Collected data
= Beginning of Section =

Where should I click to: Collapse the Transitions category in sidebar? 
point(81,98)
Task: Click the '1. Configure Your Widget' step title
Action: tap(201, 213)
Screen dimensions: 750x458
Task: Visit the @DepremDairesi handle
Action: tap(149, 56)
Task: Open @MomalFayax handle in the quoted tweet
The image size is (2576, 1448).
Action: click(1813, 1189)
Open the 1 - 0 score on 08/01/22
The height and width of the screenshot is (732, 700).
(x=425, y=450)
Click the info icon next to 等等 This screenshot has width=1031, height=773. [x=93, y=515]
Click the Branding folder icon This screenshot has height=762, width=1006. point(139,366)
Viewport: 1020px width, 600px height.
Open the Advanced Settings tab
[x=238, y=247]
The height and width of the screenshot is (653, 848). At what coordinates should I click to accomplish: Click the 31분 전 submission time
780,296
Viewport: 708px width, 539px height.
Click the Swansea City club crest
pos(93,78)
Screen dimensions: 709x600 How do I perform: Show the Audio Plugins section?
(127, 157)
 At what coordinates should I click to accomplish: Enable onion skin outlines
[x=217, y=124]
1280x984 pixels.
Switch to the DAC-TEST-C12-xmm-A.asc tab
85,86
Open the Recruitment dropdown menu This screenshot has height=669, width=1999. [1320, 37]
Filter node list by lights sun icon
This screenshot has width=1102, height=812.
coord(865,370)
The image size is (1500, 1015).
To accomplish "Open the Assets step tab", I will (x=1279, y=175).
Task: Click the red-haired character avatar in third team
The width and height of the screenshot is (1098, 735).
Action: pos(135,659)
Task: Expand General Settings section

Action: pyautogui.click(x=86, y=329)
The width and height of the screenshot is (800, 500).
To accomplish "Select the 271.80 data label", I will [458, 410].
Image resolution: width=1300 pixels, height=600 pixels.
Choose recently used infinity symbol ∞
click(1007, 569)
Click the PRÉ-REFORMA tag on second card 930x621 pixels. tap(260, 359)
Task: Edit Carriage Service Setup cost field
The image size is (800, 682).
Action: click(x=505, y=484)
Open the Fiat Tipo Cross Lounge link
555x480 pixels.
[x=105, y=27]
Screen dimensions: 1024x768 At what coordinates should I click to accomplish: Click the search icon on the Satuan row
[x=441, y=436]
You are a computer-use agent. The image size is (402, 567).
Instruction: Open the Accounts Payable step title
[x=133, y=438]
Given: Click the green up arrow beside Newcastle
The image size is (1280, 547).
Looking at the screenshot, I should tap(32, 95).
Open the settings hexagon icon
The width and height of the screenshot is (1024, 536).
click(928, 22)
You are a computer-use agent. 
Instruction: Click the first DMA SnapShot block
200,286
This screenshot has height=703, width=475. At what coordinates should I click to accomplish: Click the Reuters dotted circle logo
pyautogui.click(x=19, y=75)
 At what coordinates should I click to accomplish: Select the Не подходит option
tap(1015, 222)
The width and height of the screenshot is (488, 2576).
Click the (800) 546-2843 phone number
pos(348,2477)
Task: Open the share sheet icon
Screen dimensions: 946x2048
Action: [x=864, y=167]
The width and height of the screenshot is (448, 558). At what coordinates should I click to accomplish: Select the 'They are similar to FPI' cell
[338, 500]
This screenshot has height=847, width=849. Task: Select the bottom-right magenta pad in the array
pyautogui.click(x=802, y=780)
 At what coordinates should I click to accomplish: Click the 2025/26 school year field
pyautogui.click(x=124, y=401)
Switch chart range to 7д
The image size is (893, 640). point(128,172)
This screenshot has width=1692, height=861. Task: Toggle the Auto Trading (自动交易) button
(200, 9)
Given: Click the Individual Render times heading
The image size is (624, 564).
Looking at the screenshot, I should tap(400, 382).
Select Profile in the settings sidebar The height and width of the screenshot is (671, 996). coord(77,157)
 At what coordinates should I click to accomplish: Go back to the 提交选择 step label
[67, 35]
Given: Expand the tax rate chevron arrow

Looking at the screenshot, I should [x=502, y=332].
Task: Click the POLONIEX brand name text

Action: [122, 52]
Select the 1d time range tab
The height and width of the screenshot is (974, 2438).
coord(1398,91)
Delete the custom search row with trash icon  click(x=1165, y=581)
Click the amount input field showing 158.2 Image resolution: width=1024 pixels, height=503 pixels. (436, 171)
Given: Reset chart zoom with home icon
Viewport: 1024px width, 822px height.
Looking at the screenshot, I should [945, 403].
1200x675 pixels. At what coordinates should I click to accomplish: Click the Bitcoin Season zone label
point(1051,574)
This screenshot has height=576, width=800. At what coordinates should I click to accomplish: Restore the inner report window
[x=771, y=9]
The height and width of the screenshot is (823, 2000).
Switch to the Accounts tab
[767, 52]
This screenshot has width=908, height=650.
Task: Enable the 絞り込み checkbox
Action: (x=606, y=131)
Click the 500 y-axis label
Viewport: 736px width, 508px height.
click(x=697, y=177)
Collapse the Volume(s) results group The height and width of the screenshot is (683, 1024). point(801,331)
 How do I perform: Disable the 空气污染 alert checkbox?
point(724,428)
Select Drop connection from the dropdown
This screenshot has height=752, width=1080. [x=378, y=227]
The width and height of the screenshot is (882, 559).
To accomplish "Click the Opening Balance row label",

= End of Section =

### Your instructions
The lines needed run from the first line of the data through the line containing "Open the 1 - 0 score on 08/01/22"; give them again exactly and nothing else.

### Exercise response
Where should I click to: Collapse the Transitions category in sidebar? 
point(81,98)
Task: Click the '1. Configure Your Widget' step title
Action: tap(201, 213)
Screen dimensions: 750x458
Task: Visit the @DepremDairesi handle
Action: tap(149, 56)
Task: Open @MomalFayax handle in the quoted tweet
The image size is (2576, 1448).
Action: click(1813, 1189)
Open the 1 - 0 score on 08/01/22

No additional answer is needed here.